How businesses can reduce bias in training data
One of the groups that have been thinking about the impact of bias in training data is the Chief Executives for Corporate Purpose (CECP), a coalition of 200 CEO’s from the world’s leading companies. In 2018, they published AI For Good: What CSR Professionals Should Know, a report that argues that corporate social responsibility (CSR) teams should be collecting social impact data on their target populations to counteract the biases that may be expressed by AI systems. However, some industry leaders feel that approach does not go far enough. In an interview with CBS News, Salesforce CEO Marc Benioff advocated for a national data law that would improve the quality of training data.
This is also an approach being considered by Congress. In June, I was part of a team that introduced the Algorithmic Accountability Act to the U.S. House of Representatives, which would force companies to audit AI systems for bias before using them in their processes. This is a first step in the governance of AI systems. Currently the inputs to algorithmic decision-making systems are protected by intellectual property laws, but this would make this code subject to an FDA-type of review. In the absence of knowing how algorithmic inputs are weighted, we can only make inferences from the outputs as to whether AI systems are expressing racial bias and why. For example, the COMPAS algorithm, which is used widely in the U.S. criminal justice system to assess recidivism rates, was found to consistently give black defendants longer jail terms than their white counterparts.
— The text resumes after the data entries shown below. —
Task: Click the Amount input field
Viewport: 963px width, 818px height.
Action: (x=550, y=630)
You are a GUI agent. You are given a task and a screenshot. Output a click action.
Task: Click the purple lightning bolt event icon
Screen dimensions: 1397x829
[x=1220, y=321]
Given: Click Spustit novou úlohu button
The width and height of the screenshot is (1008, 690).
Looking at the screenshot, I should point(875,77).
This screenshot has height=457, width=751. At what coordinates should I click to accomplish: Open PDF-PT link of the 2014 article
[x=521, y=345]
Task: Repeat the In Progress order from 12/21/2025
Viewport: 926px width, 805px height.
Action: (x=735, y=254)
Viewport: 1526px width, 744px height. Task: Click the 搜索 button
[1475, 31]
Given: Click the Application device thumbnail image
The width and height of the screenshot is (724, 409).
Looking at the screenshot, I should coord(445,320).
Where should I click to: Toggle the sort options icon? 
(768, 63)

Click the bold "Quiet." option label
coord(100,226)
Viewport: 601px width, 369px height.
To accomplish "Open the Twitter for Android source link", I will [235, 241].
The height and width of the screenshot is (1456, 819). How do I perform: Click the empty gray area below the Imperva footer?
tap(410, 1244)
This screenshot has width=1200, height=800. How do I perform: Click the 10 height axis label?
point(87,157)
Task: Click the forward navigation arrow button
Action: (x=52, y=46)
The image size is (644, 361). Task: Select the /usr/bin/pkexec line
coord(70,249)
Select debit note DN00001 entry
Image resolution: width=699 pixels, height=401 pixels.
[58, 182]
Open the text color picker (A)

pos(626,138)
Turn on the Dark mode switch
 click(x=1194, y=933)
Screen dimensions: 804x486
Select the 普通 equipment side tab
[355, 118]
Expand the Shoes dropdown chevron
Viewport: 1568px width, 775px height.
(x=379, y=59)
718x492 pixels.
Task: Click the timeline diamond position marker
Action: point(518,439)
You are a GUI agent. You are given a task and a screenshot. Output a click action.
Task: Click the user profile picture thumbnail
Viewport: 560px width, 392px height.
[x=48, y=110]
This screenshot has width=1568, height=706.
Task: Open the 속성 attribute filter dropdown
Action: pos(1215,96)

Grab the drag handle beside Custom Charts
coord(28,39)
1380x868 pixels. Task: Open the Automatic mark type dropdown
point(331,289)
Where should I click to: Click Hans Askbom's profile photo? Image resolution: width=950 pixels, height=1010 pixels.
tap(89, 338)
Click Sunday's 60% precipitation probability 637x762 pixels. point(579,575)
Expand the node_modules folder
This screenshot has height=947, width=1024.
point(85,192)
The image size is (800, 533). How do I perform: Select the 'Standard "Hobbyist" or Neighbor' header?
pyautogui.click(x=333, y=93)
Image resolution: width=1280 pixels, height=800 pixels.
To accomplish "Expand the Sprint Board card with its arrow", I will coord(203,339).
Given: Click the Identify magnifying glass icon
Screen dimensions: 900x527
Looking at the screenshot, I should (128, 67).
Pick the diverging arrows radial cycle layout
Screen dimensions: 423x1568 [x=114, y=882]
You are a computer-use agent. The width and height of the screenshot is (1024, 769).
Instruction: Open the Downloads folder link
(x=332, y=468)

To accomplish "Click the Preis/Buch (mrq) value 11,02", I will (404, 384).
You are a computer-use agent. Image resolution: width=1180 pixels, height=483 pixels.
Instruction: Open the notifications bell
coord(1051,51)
The proposed regulations are helpful interventions, but they do not provide an immediate solution to our AI bias problem. There’s an opportunity here for businesses that want a first-mover advantage in differentiating themselves in the marketplace by using fair and accurate AI. These companies could hire critical public interest technologists — teams made up of computer scientists, sociologists, anthropologists, legal scholars, and activists — to develop strategies to develop more fair and accurate training data. These teams are charged with conducting research that can help advise CSR groups on how to make strategic investments with groups working to reduce the expression of racism, sexism, ableism, homophobia, and xenophobia in our society. This would reduce these biases being encoded into datasets used in machine learning, and would in turn produce more fair and accurate AI systems.
Reducing bias in training data will require a sustained, multi-pronged investment in the creation of a more just society. And the companies who are currently advertising these values should be doing more to stand behind them.